Today has been a blur. I didn’t sleep well last night, some medicine that I am on for my shoulder makes me nauseous so I was up all night sick, and then my sister and niece needed a ride to the doctors this morning, so I had to go “sit” my grandmother. That is real rough with no sleep. I fell asleep within 15 minutes of my hind end hitting the couch. I slept from 9am – 115pm and then got up took a shower and am now at work. My life sucks! I really need to get different hours, and a different schedule — WAIT I did… I start a new job in two weeks. Thanks goodness. My body is rebelling and not liking the 330-1200 schedule anymore.

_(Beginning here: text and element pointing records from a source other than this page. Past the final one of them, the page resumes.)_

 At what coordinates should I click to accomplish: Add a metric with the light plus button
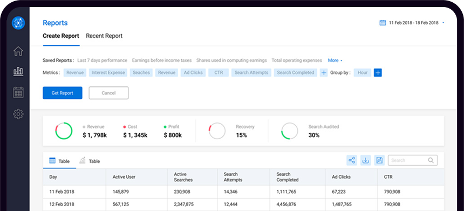324,73
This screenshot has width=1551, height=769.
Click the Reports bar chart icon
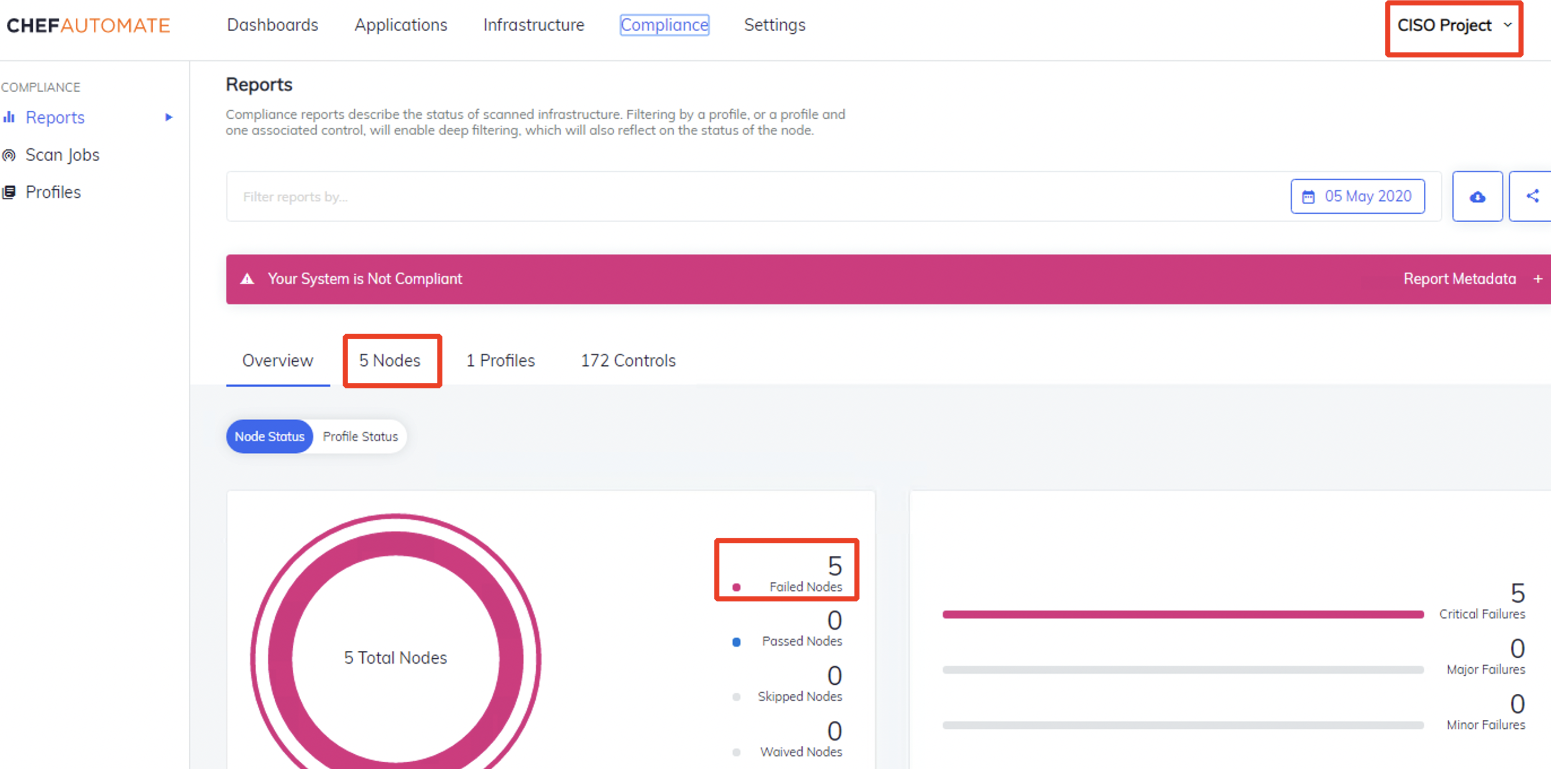(9, 117)
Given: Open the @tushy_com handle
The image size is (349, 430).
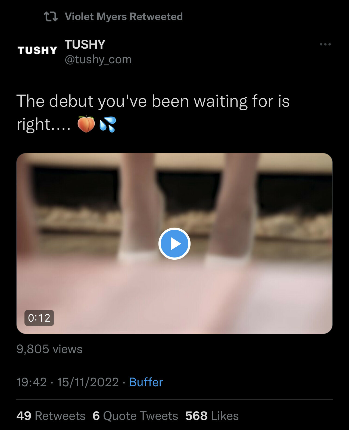Looking at the screenshot, I should (98, 59).
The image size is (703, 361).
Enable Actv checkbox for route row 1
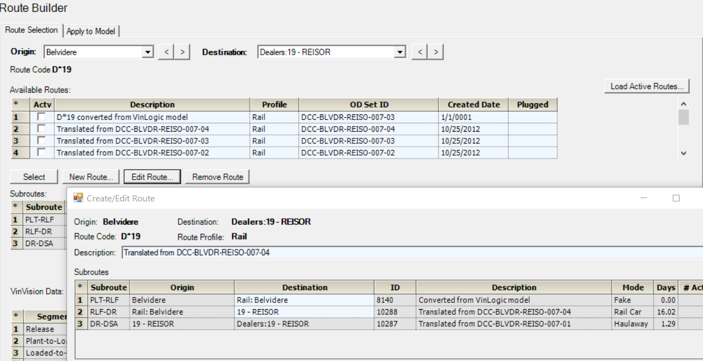pos(42,117)
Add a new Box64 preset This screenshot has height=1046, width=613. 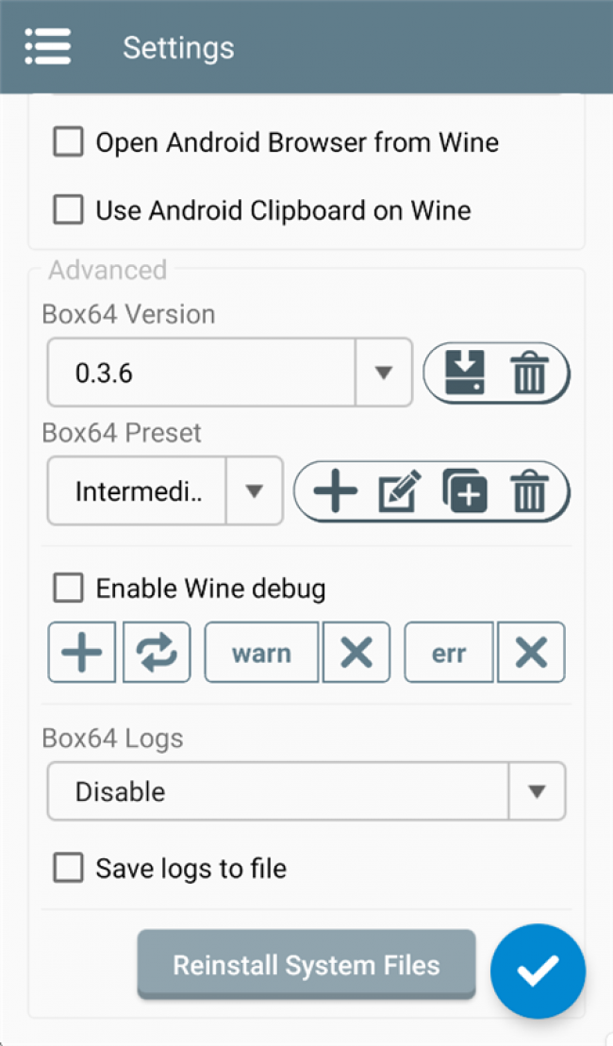click(335, 491)
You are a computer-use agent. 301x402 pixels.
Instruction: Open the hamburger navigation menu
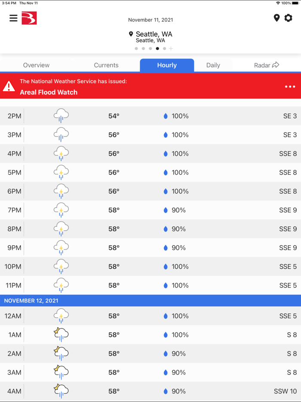13,18
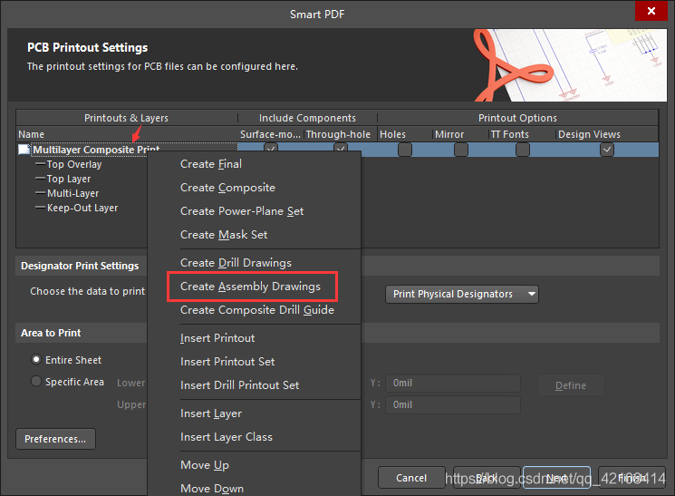Viewport: 675px width, 496px height.
Task: Click Insert Layer Class menu entry
Action: (227, 437)
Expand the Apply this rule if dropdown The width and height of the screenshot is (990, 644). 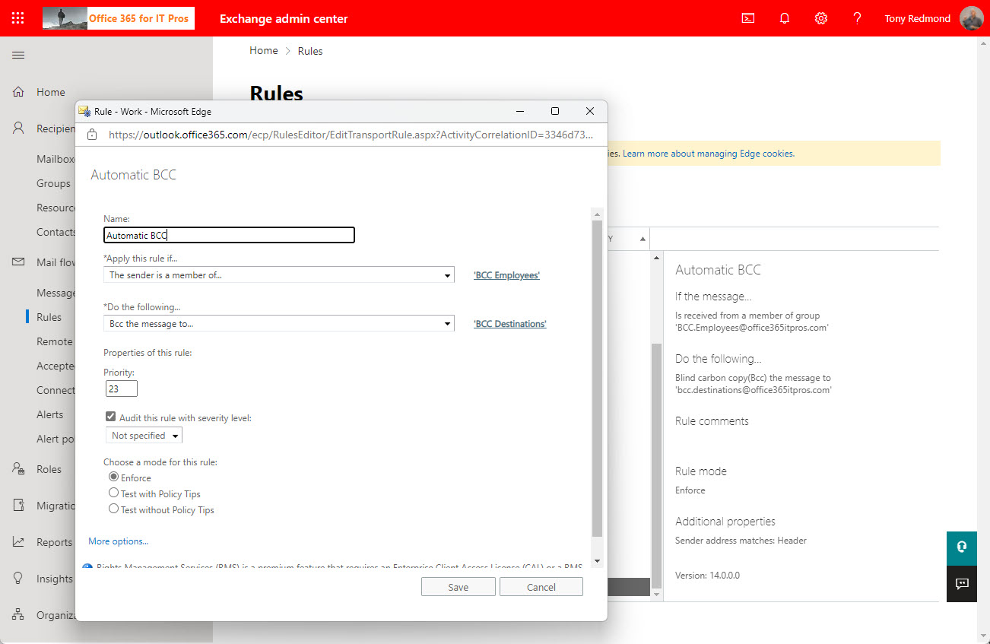[278, 275]
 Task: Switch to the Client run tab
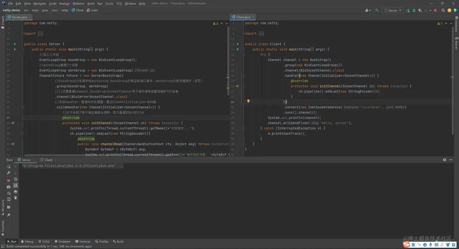pyautogui.click(x=48, y=160)
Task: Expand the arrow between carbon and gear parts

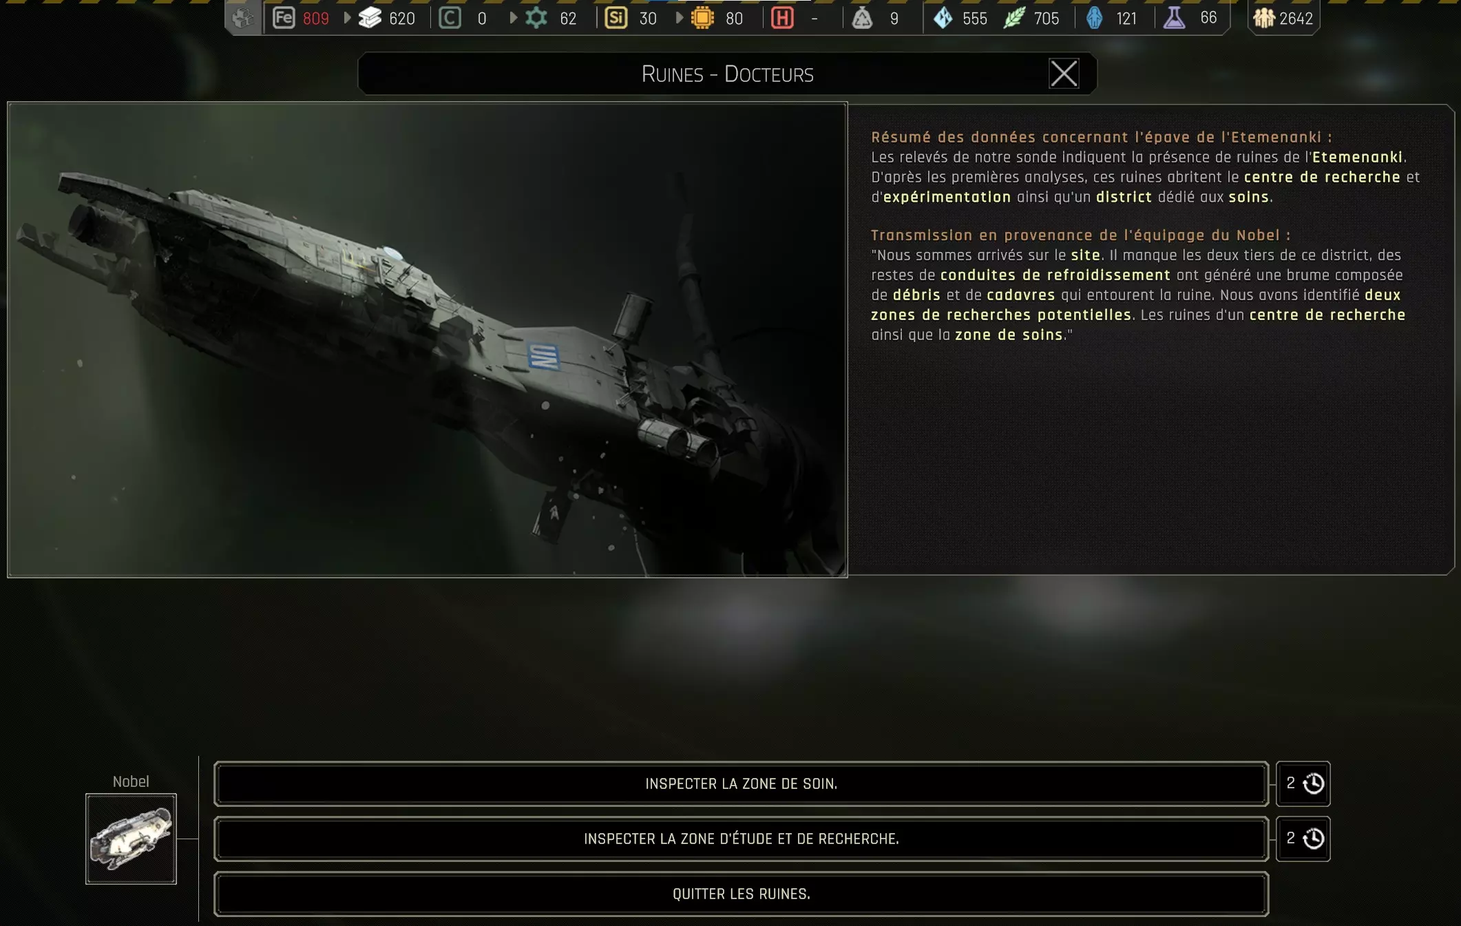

Also on a more personal note, a month ago a friend freaked out on me, and decided that he no longer wanted to be my friend. I still mourn the loss of that friendship, but understand that he is going through a rough time and am trying to give him some space. However, I ran across a funny email yesterday, and I sent it to him with a little note stating that I hope he is well and that I still miss talking with him — and I guess today I was hoping for something back from him. But of course nothing. I feel stupid for missing a friendship that was new and still in its infancy, but I felt like we clicked. I am a nerd at heart, and I am a geek by nature. He is too. I am older, he is younger, but that didn’t seem to be an issue in regards to our conversations or time hanging out. I think that he thought that I wanted more from the friendship than I did and he freaked, or he felt like I was pushing for more. But I wasn’t. I was just enjoying his company and his friendship. So anyways, now I sit and think about things that I think are funny that no one else gets, and it makes me miss his humor, and such. I don’t want him to think that I am stalking him or anything, but maybe it is the carelessness of it all, like my friendship meant so little to him that it was easy to throw away. I don’t give it to people that easily.
But I am a survivor, and onwards and upwards as they say. I just am melancholy at the fact that it was just reinforced today that my gift of friendship meant so little. Maybe it always did, and that is why I have so few true friends. I will get over it, and will learn from this experience, but at what cost? How does it affect your next relationship with other people when someone treats you so callously? When my ex treated me in this manner, it took years for me to get over it, and in some ways I am not sure that I ever will get over it. I am still in therapy over my severe distrust and control issues. I feel like I will never make headway in that area. And with this fresh insult, it makes me even more scared to try again to really put myself out there, even if just for friendship only.
You know, being depressed is not fun … I wish today was over so I could start from scratch.